I frequently remind my students that if God always worked in predictable ways, we wouldn’t have such a thick Bible. We’d only need a couple Xeroxed, laminated pages outlining God’s behavior patterns. When we want to know what God is going to do next, or what God expects of us in the future, we just glance at the proper section of the sheets and we’ll operate with complete certitude.
Our sacred authors laugh at such a scenario. The community problems impelling them to write often reveal a God working “against type,” involved in people and situations in which no one expected God to be involved. God’s outside the lines personality certainly plays an essential part in today’s three readings.
We must remember that Jerusalem is nothing but a pile of ruins during Third-Isaiah’s ministry. The Babylonian king Nebuchadnezzar had wiped the city and its temple off the face of the earth in 586 BCE. Even after their exile ended in 530, the majority of Jewish captives refused to return to the Promised Land and rebuild the ruins. They were far better off in a foreign county than in their native land. Few were inclined to go back and face the devastation and hard work awaiting them in Israel. Most were convinced the holy city and its holier temple would never be restored.
Third-Isaiah refuses to buy into their pessimism. This unnamed prophet is convinced that one day Yahweh will offer salvation to all people through the city which now offers nothing but sweat and hard work. Yahweh is setting forth a plan of salvation which flies in the face of common wisdom. “Nations shall walk by your (Jerusalem’s) light,” God promises, “and kings by your shining radiance. Raise your eyes and look about; they all gather and come to you . . .

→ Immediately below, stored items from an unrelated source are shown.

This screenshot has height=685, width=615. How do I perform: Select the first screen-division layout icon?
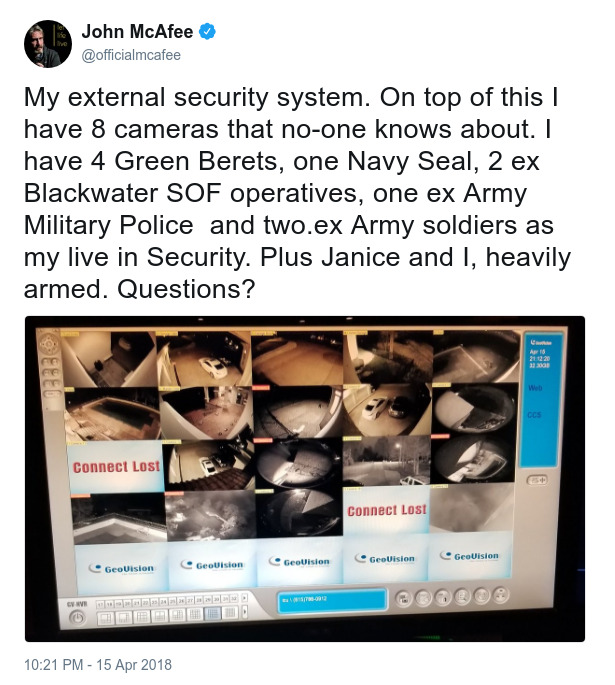tap(105, 618)
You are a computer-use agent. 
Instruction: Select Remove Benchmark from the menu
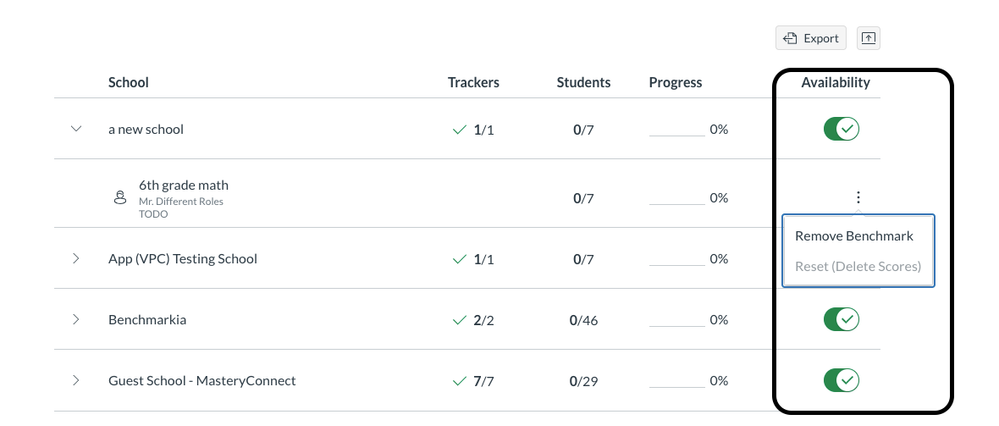pyautogui.click(x=854, y=237)
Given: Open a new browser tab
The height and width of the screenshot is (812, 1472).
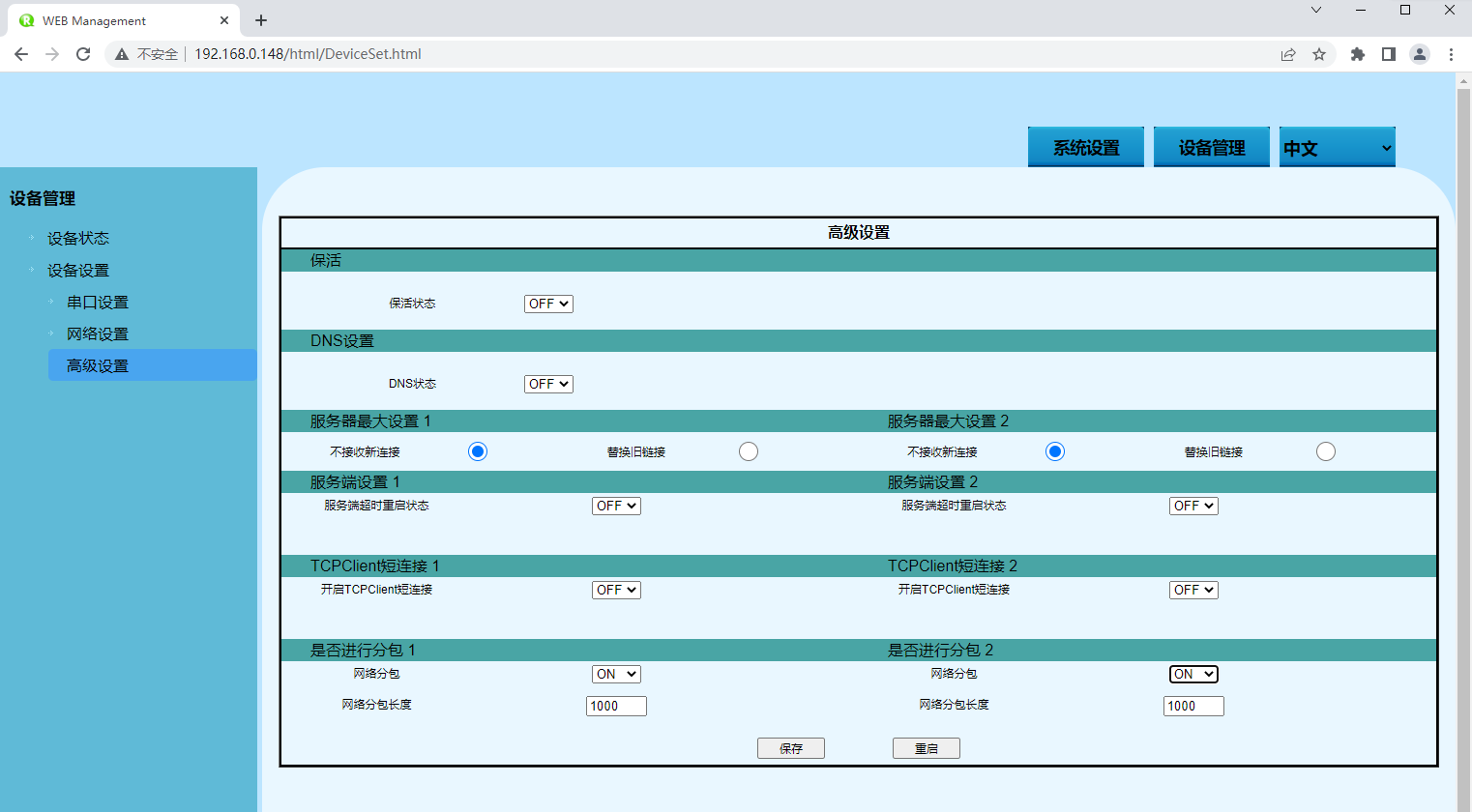Looking at the screenshot, I should [261, 20].
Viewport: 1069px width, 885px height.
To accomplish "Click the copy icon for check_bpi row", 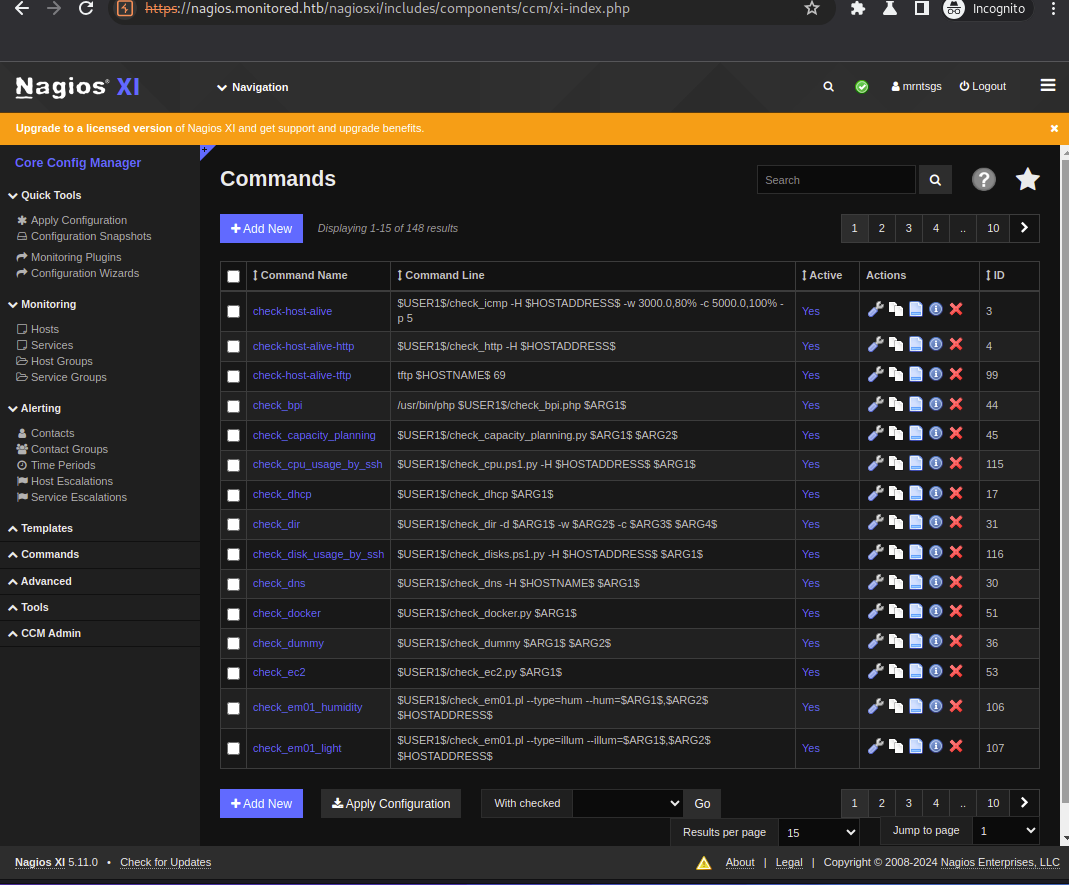I will coord(896,404).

Our Christian biblical authors also believed non-Jews would eventually come to the true faith. But the way these Gentiles were to be converted wasn’t in the play-book of Jesus’ original followers. They were open to non-Jews becoming Christians, but they demanded they first convert to Judaism before they would talk to them about imitating Jesus of Nazareth.
Paul and a small group of “radical” evangelizers quickly blew that process to smithereens. They converted Gentiles to the faith as Gentiles, refusing, among other things, to demand they adhere to the 613 Mosaic Laws.
Paul’s disciple who wrote the letter to the Ephesians states their “ultra-liberal” belief in classic terms, referring to the acceptance of Gentiles as a “mystery. . . not made known to people in other generations as it has now been revealed to (God’s) holy apostles and prophets by the Spirit: that the Gentiles are coheirs, members of the same body, and as partners in the promise in Christ Jesus through the gospel.” No faithful follower of Yahweh could ever have predicted God working in such an unpredictable way.
Writing for a Jewish/Christian community, Matthew must deal with the unexpected situation of Gentiles beginning to outnumber Jews in many Christian churches. What prompted these “outsiders” to discover the importance of someone most Jews ignored? Because of his unique audience and their problems, he’s the only evangelist to mention the magi: pagan astrologer/magicians who should be stoned to death the instant they cross into Jewish territory. The irony of Matthew’s narrative revolves around Gentiles who follow forbidden means (a star) to discover the “new-born king of the Jews,” while Jews who employ the proper means (Scripture) aren’t even interested in checking out recent events in Bethlehem, just a few miles down the road.
The evangelist is teaching his readers that there’s no iron-clad, perfect way to discover Jesus. We follow a God who offers unlimited ways. Only we, not God, are guilty of limiting God’s behavior.